While Sox Machine's official birthday is Feb. 1, I started writing in early December 2005 for nobody, figuring that if the daily obligation got old in a hurry, then I'd delete the site with only a handful of people knowing it ever existed. But I also considered that if I found satisfaction in writing without an audience, then I probably wouldn't be deterred by launching the site to negative or, worse, nonexistent feedback.
As evidenced by the headline of the post you're reading, baseball turned out to be the ideal vehicle for daily writing practice. Putting my own experiences into words for others to read is brutal and unnatural. Ask me to document the struggles of strangers under harsh and unrelenting objective measurements, and paragraphs pour out. Twenty years later, they still do; muscle memory checked and balanced by scar tissue from the many, many times I discovered what I didn't know.

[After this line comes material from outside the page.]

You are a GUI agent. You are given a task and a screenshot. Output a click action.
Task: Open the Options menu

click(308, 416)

Because momentum immediately took hold, I apparently never took the time for a “Welcome to Sox Machine” announcement. The very first post from that December was a reaction to Paul Konerko's five-year, $60 million signing, and on the day it launched for others to read, I covered Felix Diaz – he of a 6.75 ERA during the peak of Fifth Starter Hell in 2004 – leaving the White Sox organization to sign a one-year deal with the Nippon Ham Fighters. The lack of a formal introduction turned out to be its own mission statement, in the sense that the site has always been a conversation, even during the first two months when I was talking to myself.

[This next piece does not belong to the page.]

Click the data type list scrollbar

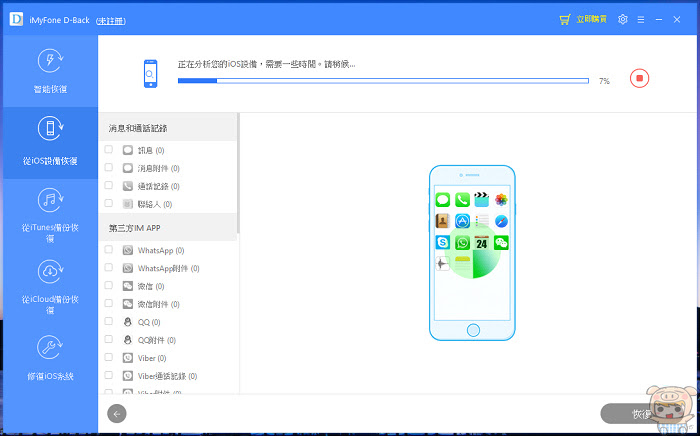click(x=238, y=173)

That rolling conversation has continued for 20 years despite numerous changes. The Sox Machine project moved to South Side Sox in 2011, and a few years later, Josh started the South Side Sox Hangouts that became what is now the Sox Machine Podcast when I eventually hopped on his bandwagon. We then moved back to Sox Machine in 2018 as a reader- and listener-supported venture when SB Nation's model started showing cracks.
Thanks to your support, I was able to make this my full-time focus when my wife and I moved to Nashville in 2020, and when we had the opportunity to add James as a full-time beat reporter to make this an even wilder, grander experiment, you backed us even more.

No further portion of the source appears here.